(The Center Square) – Colorado and the cities of Englewood and Denver face a lawsuit for a law and its enforcement regarding speech outside of abortion clinics.
Wendy Faustin, assisted by the First Liberty Institute and Cooker & Kirk law firm, filed a federal lawsuit alleging Colorado law is unconstitutional under the First and 14th Amendments. The defendants include Gov. Jared Polis and Attorney General Philip Weiser, both Democrats, in addition to district attorneys in the Second and 18th Judicial Districts and Denver and police chiefs in Englewood and Denver.
In a 26-page complaint filed on Thursday, Faustin and her legal team allege Denver ordinances and Colorado law “impose draconian burdens on the speech activity known as ‘sidewalk counseling’ by preventing people from approaching women entering abortion clinics and offering them guidance, counsel and information at a normal conversational distance.”
A Colorado state law, effective March 1, 2022, and a Denver ordinance require a buffer of eight feet when a person “knowingly approach(es) another person,” unless the other person consents “for the purpose of passing a leaflet or handbill, to displaying a sign to, or engaging in oral protest, education, or counseling with such other person in the public way or sidewalk area within a radius of 100 feet from any entrance to a health-care facility.” Violations are a misdemeanor.
The complaint asks the court for a jury trial to find Colorado law and Denver ordinances violate the U.S. Constitution and to prohibit any enforcement of the regulations. It also requests payment of reasonable costs and attorney’s fees for bringing the suit.
“The government may not target life-affirming speech simply because it disagrees with the message,” Roger Byron, a lawyer for the First Liberty Institute, a faith-based legal group, said in a statement. “That is unlawful viewpoint discrimination. It should not be a crime to lovingly and compassionately approach another person to tell them about alternatives to abortion.”
Attorney Charles Cooper is arguing the law and ordinance punish a viewpoint.
“The First Amendment presumes it is unconstitutional for the government to restrict a private citizen’s expression because of ‘its message, its ideas, its subject matter, or its content,’” Cooper said in a statement. “The laws imposed by Colorado and Denver favor one message over another. That’s unconstitutional.”
In 2000, the U.S. Supreme Court upheld the Colorado law requiring speakers obtain consent from people within 100 feet of a health care facility entrance before speaking, displaying signs or distributing leaflets. Justice John Paul Stevens wrote in a 6-3 opinion the law was “not a regulation of speech. Rather, it is a regulation of the places where some speech may occur. … The unwilling listener’s interest in avoiding unwanted communication has been repeatedly identified in our cases.”
Faustin’s suit deals with her rights and not those of the listener.

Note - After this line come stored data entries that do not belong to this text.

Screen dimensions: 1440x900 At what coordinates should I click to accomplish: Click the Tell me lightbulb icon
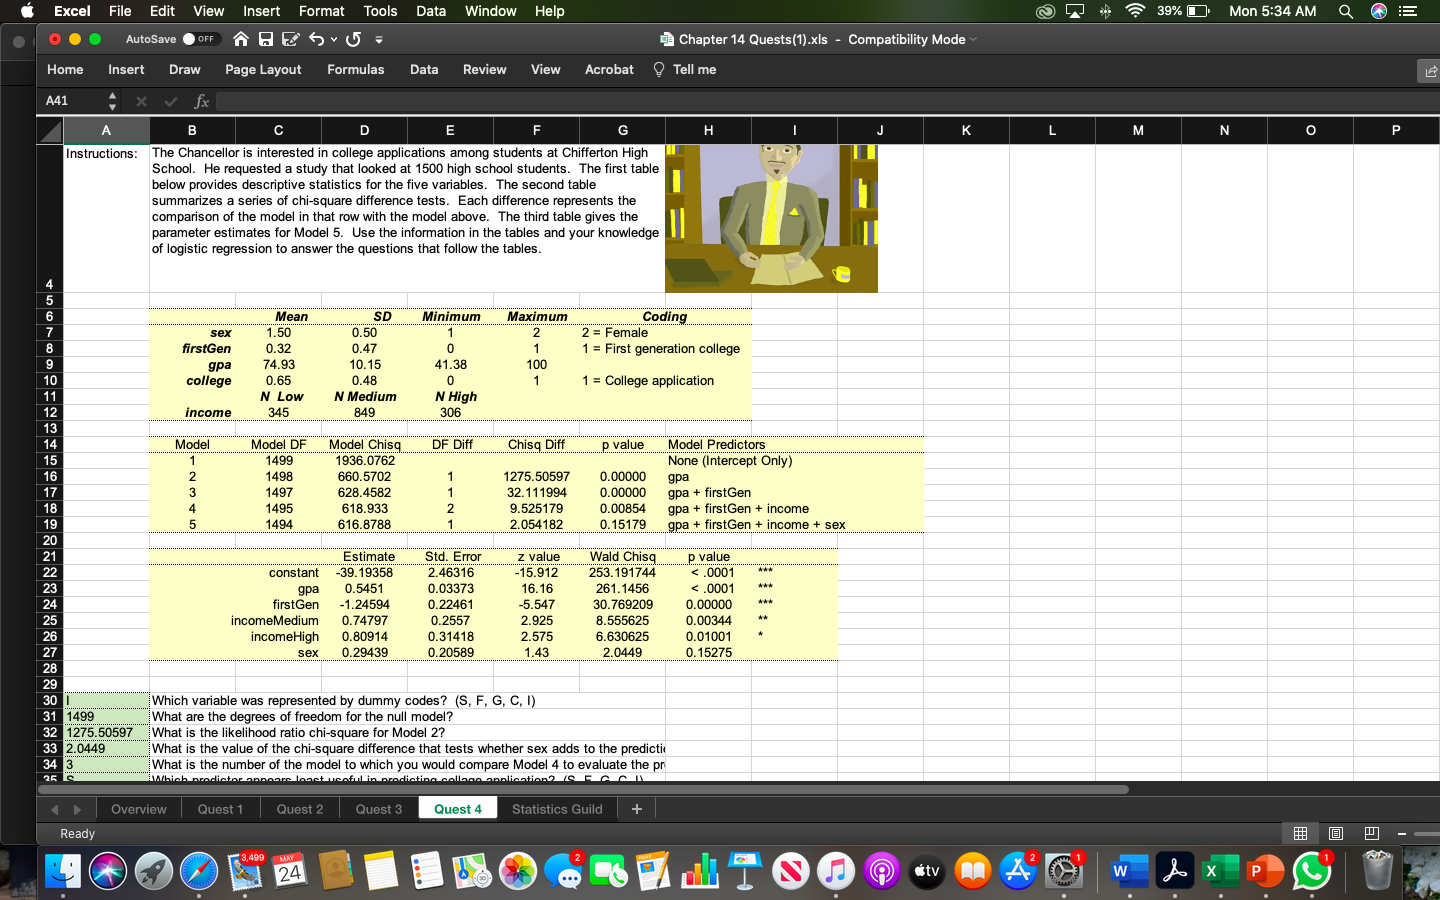click(x=657, y=69)
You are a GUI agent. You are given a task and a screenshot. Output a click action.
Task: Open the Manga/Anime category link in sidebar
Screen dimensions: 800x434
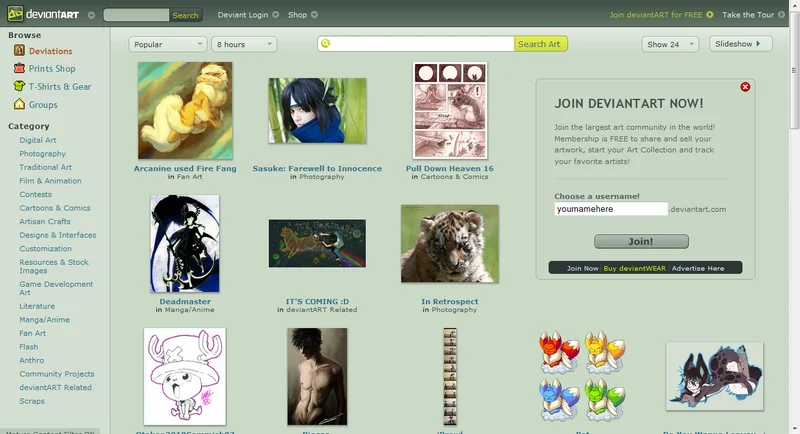pyautogui.click(x=43, y=319)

“Distributing leaflets discussing abortion, its risks and implications, and its alternatives is core expression protected by the Free Speech Clause of the First Amendment,” the complaint states. “Orally discussing abortion, its risks and implications, and its alternatives with persons entering an abortion clinic is core expression protected by the Free Speech Clause of the First Amendment.”